Kanbanq, the simple project management tool made for small teams, indie makers, and people who do not speak fluent "agile," today announced the official release of its rebuilt platform. The launch marks the end of roughly a year in open beta, during which the tool was used daily by a growing community of small teams, freelancers, students, and solo creators.
The new release is a ground-up rebuild. Kanbanq is now faster, more stable, and more secure, and it is built to run real teams rather than just preview the idea of one. The headline change is how open it has become. Where the old version capped how many people you could share a board with, the new Kanbanq lets you invite as many collaborators as you want on the free plan, with full real-time collaboration included.
A free plan that is genuinely free
The free plan includes unlimited users, unlimited workspaces, and up to 250 active tasks per workspace. Completed tasks do not count toward the limit, so finished work never eats into your space. There is no trial clock and no credit card required. Real-time collaboration is part of the free plan, not a paywalled extra. Teammates see each other's live cursors as they work, organised by task category, so a board feels less like a static list and more like a shared room.

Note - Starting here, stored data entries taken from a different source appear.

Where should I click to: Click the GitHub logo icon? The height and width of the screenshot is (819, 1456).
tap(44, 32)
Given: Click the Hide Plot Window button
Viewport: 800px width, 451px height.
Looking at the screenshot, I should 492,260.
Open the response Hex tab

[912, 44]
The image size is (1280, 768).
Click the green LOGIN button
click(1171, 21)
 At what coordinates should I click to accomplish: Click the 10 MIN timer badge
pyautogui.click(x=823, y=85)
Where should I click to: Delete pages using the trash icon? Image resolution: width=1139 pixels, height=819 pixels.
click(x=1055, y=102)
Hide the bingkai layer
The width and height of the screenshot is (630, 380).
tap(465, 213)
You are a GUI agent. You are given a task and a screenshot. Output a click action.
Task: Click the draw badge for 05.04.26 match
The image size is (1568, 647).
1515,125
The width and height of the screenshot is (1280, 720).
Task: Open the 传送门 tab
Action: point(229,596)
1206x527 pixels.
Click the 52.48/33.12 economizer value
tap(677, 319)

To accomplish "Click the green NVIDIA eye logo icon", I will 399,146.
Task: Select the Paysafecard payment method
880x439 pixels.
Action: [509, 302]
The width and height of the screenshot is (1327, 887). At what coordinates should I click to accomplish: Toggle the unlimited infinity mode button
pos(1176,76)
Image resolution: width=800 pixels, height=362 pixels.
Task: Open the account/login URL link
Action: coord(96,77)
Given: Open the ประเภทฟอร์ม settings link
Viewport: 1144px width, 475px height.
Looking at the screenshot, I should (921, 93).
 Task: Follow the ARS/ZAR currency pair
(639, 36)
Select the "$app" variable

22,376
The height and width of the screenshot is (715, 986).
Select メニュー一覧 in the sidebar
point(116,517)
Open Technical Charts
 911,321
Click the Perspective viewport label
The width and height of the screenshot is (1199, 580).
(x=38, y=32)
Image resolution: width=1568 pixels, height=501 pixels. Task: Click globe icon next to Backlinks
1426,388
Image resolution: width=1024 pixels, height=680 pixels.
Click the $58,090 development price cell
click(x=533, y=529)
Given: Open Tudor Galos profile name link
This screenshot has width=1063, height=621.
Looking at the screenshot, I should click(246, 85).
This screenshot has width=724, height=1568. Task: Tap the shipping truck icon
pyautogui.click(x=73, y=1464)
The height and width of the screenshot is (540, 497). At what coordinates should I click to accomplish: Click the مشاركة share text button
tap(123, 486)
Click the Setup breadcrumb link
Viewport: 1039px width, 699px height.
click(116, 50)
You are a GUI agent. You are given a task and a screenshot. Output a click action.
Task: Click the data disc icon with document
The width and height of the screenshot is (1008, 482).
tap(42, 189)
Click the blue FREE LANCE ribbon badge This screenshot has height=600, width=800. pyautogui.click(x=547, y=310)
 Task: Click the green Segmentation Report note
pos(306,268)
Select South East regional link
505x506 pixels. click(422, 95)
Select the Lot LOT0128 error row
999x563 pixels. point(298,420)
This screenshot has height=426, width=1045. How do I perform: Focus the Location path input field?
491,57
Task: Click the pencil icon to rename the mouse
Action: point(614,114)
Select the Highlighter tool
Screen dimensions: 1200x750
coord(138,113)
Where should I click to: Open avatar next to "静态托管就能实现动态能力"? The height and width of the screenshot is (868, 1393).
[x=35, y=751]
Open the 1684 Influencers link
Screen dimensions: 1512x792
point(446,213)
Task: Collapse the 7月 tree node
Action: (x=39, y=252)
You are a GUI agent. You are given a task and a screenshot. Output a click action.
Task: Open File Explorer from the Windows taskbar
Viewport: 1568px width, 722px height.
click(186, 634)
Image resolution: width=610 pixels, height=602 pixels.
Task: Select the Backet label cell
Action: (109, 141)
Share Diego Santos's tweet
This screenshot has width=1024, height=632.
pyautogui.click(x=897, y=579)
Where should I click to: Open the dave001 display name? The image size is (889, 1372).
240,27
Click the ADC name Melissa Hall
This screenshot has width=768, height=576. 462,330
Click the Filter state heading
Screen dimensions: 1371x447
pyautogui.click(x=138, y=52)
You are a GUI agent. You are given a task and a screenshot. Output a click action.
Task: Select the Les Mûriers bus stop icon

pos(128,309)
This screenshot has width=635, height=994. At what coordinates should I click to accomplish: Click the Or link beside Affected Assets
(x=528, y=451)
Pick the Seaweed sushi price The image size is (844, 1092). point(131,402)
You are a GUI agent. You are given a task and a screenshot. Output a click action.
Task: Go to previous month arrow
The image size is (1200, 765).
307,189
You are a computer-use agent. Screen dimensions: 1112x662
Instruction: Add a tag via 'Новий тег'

Built for people, not process
Kanbanq was designed for users who were never the target audience for heavyweight engineering tools. Its founders deliberately stripped out the jargon that makes most tools feel like homework. At the centre of the product is a dual-board layout: a real-time kanban board for the work happening now, and a separate board for everything saved for later. When a batch of work is done, Kanbanq closes the cycle, names it, and emails a plain-language summary of what shipped to everyone on the board.
What is coming next
The launch is a foundation rather than a finish line. The team keeps its roadmap public inside Kanbanq itself. Near-term priorities include deeper real-time multiplayer, pinned tasks, an interactive tutorial, and MCP tooling to connect Kanbanq to AI assistants. Further out, public boards are set to become two-way: visitors will be able to vote, comment, and suggest features that flow straight back into new tasks.